L’événement avait fait d’autant plus de bruit qu’il arrivait peu de temps après la parution du Manifeste étudiant pour un réveil écologique, texte fort signé par près de 30 000 étudiants de grandes écoles réclamant des formations et des métiers à la hauteur des enjeux contemporains.
J’avais intégré Centrale Nantes un an plus tôt, et jusqu’alors nous étions uniquement quelques-uns à tenter de convaincre l’administration de mettre en place le tri sur le campus. Mais en janvier 2019, la majorité des étudiants s’était emparée de la question écologique. Une prise de conscience soudaine qui n’avait rien de surprenant : nous étions formés pour faire confiance à la science, et la science ne lésinait pas sur les données alarmantes. Pour beaucoup, c’était l’incompréhension. Pourquoi, par exemple, dans les cours liés au bâtiment, apprend-on seulement l’usage du béton ? Alors que c’est l’un des composants industriels qui pollue le plus sur Terre… Pour d’autres, débutait alors une remise en question de notre place en tant qu’ingénieurs dans la société.
Depuis quelques années, nous vivons un bouleversement dans les grandes écoles. La nouvelle génération, dont je fais partie, s’empare des sujets écologiques et sociaux avec beaucoup de détermination. Face à l’urgence, décrocher un CDI bien payé dans une entreprise reconnue socialement n’est plus ce qui nous motive. Autour de moi, la priorité des jeunes diplômés est avant tout d’avoir un impact positif dans ce monde qui part à la dérive. Certains choisissent de porter leurs convictions dans les entreprises pour les faire changer de l’intérieur, d’autres se lancent dans l’entrepreneuriat, en politique ou dans l’associatif… Les options sont infinies pour trouver une place en accord avec ses convictions. Et pour ceux qui choisissent la grosse entreprise, inutile de préciser que l’ère du greenwashing est révolue ; désormais, seules les sociétés sincèrement engagées dans leurs démarches environnementales et sociétales les attirent.
Bien sûr, ce changement de cap n’est pas sans conséquences, en particulier dans nos relations avec notre entourage, qui ne comprend pas toujours nos choix.

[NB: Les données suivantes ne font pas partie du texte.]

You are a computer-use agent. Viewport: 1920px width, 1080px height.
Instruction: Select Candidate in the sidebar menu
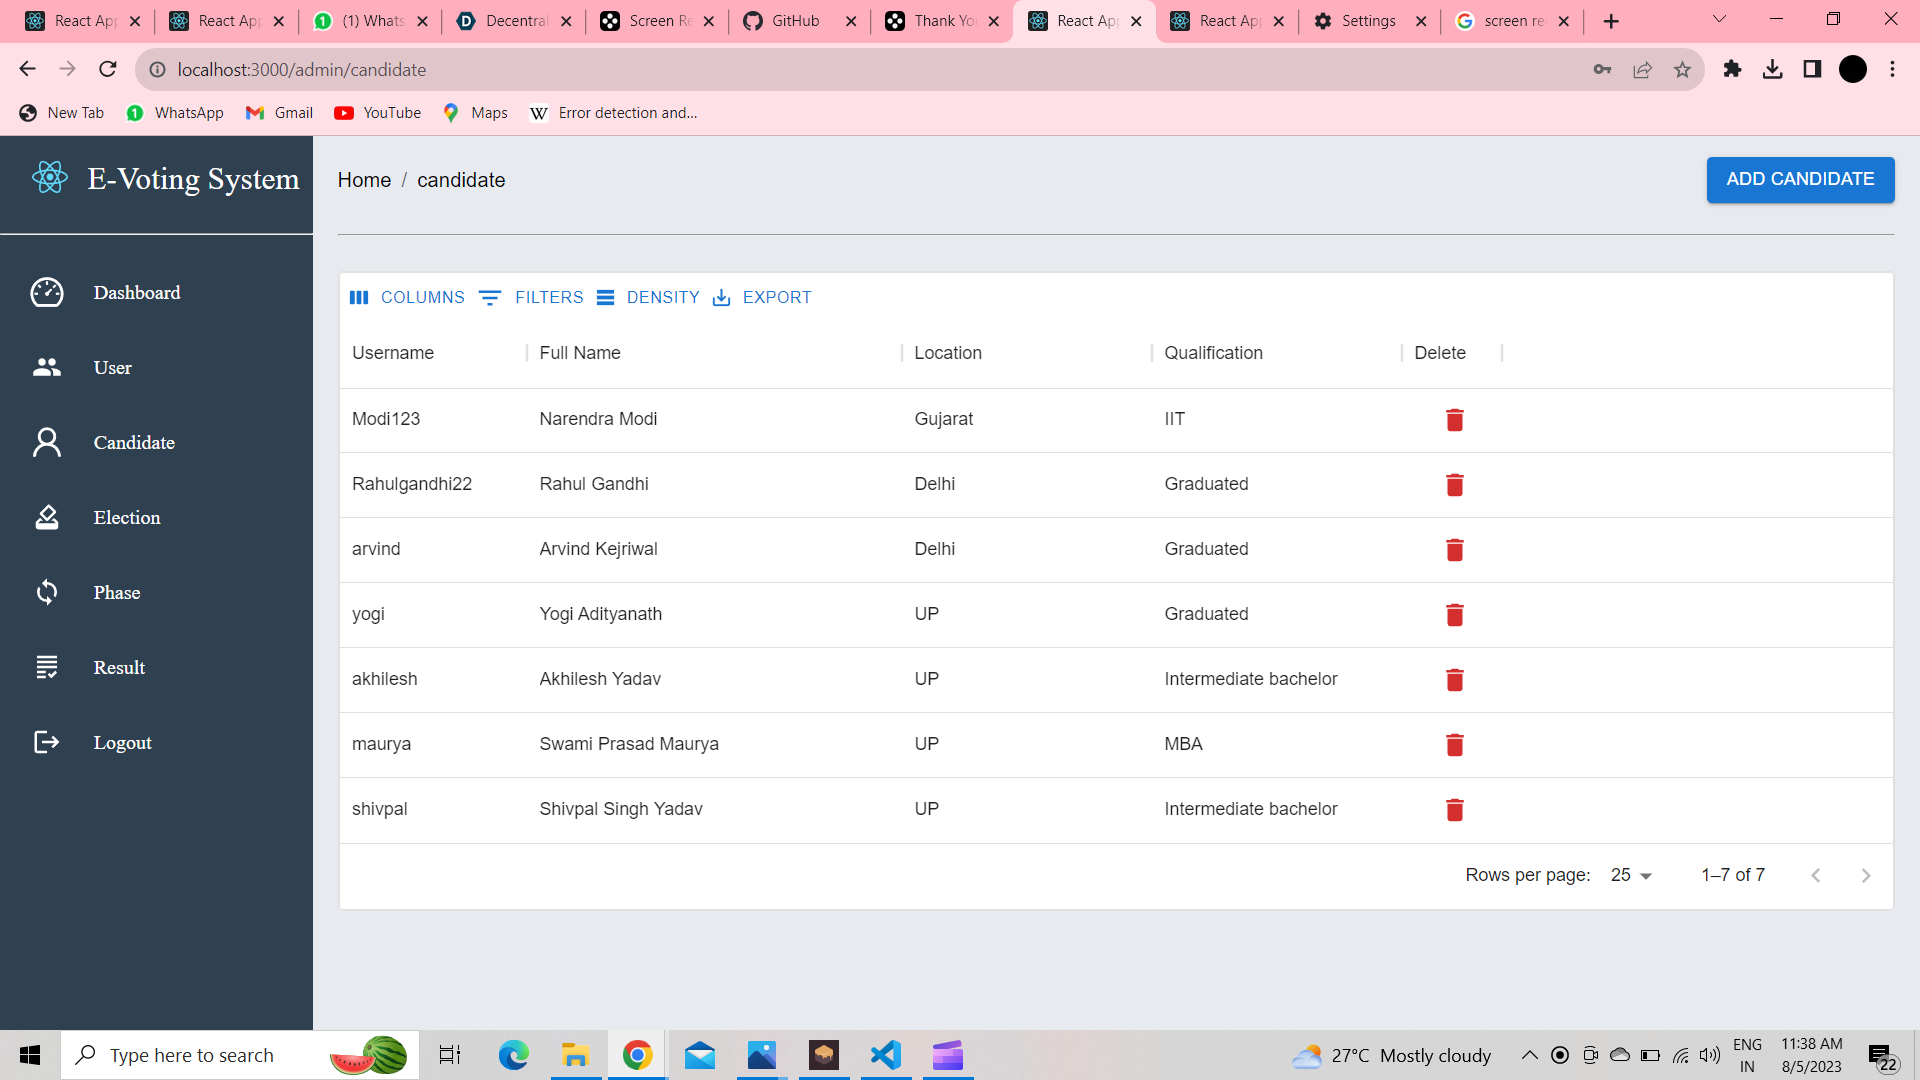pyautogui.click(x=134, y=443)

C’est ce décalage générationnel qui m’a poussé à réaliser un film, Ruptures, pour partager ce qu’il se passe dans notre tête lorsque nous tournons le dos aux banques et aux grandes industries. Il est encore difficile de savoir quelle proportion des jeunes diplômés ce mouvement représente. Mais une chose est sûre : les lignes bougent, et la nouvelle génération est plus déterminée que jamais à jouer son rôle dans la transition.